:: Source data ::
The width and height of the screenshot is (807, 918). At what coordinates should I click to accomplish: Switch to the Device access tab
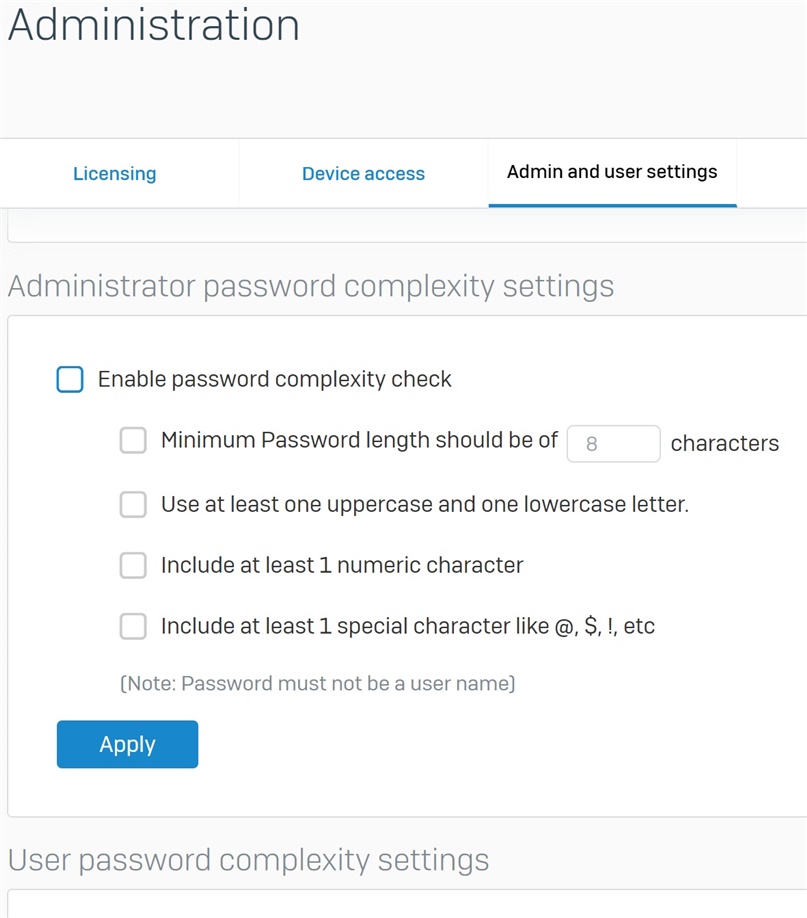pos(363,173)
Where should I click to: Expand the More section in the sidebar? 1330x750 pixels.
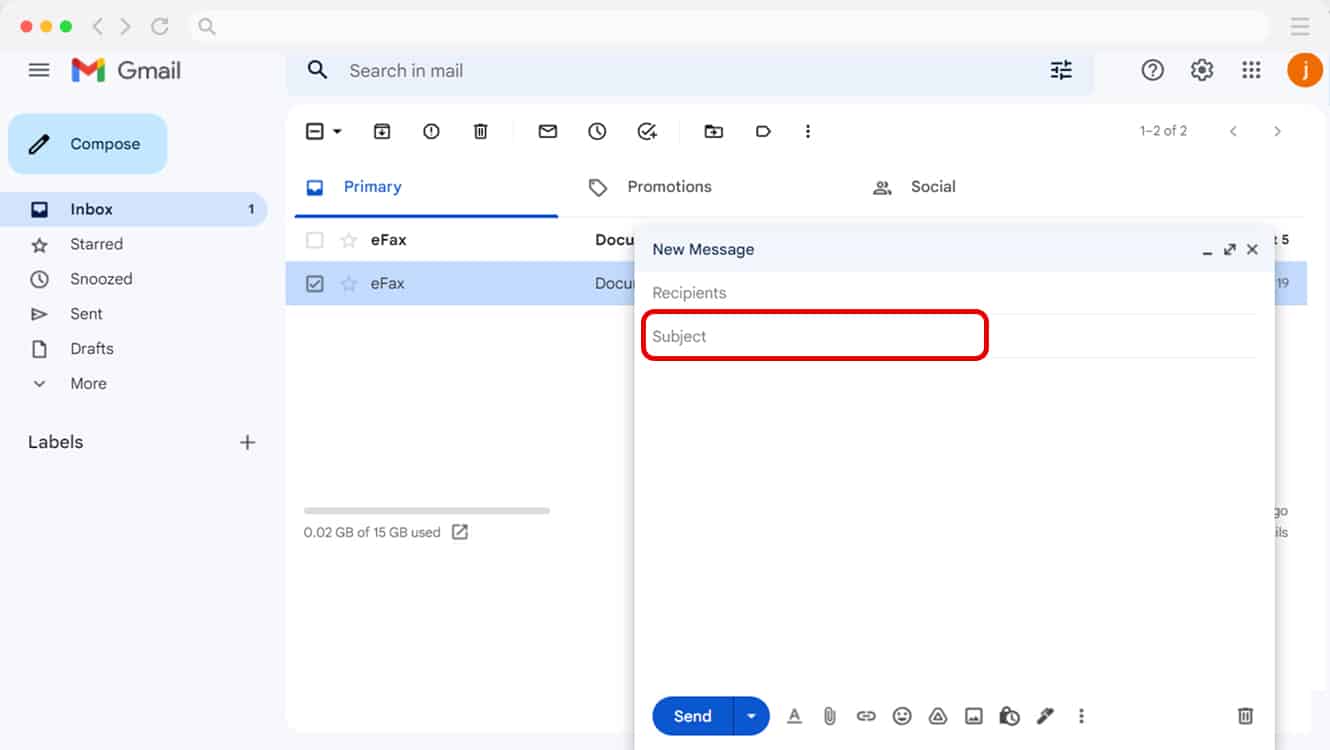pos(88,383)
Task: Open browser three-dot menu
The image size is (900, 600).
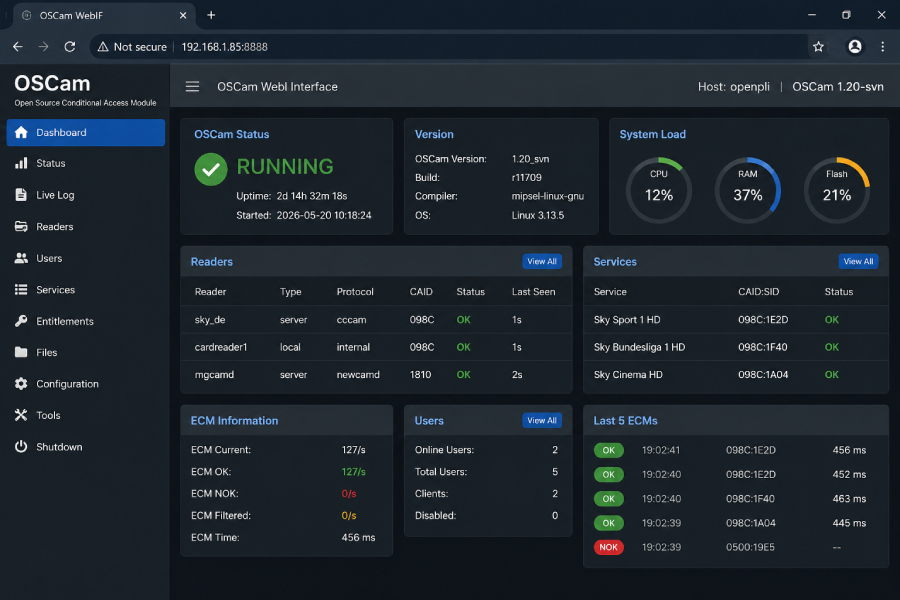Action: (x=883, y=47)
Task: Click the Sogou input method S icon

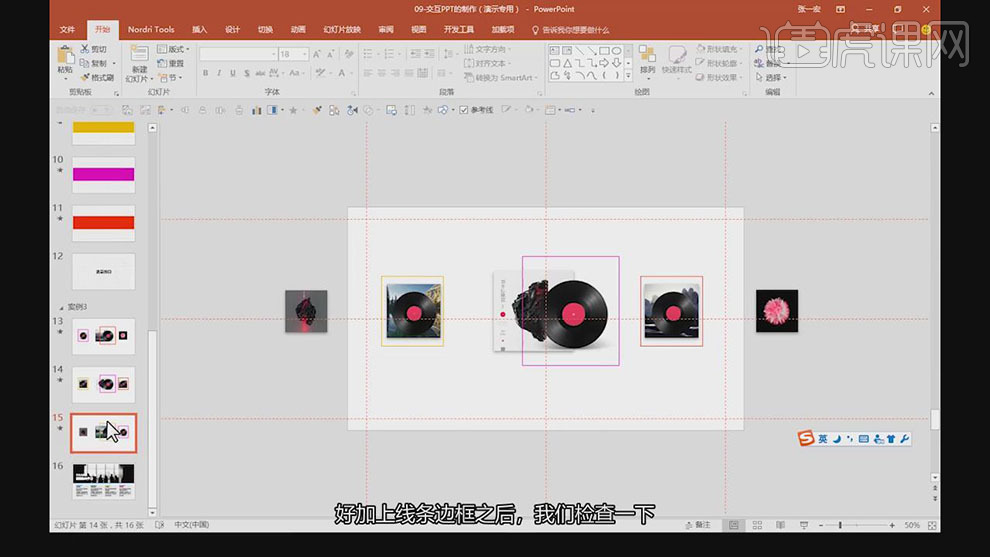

:: Exercise brief ::
Write the data above out again exactly, every line of it, and exclude the pictures.

:: Task solution ::
The width and height of the screenshot is (807, 918). At what coordinates should I click to accomplish: Switch to the Device access tab
pos(363,173)
Where should I click to: Expand the More section in the sidebar? 1330x750 pixels.
pos(88,383)
Task: Open browser three-dot menu
The image size is (900, 600).
Action: (x=883, y=47)
Task: Click the Sogou input method S icon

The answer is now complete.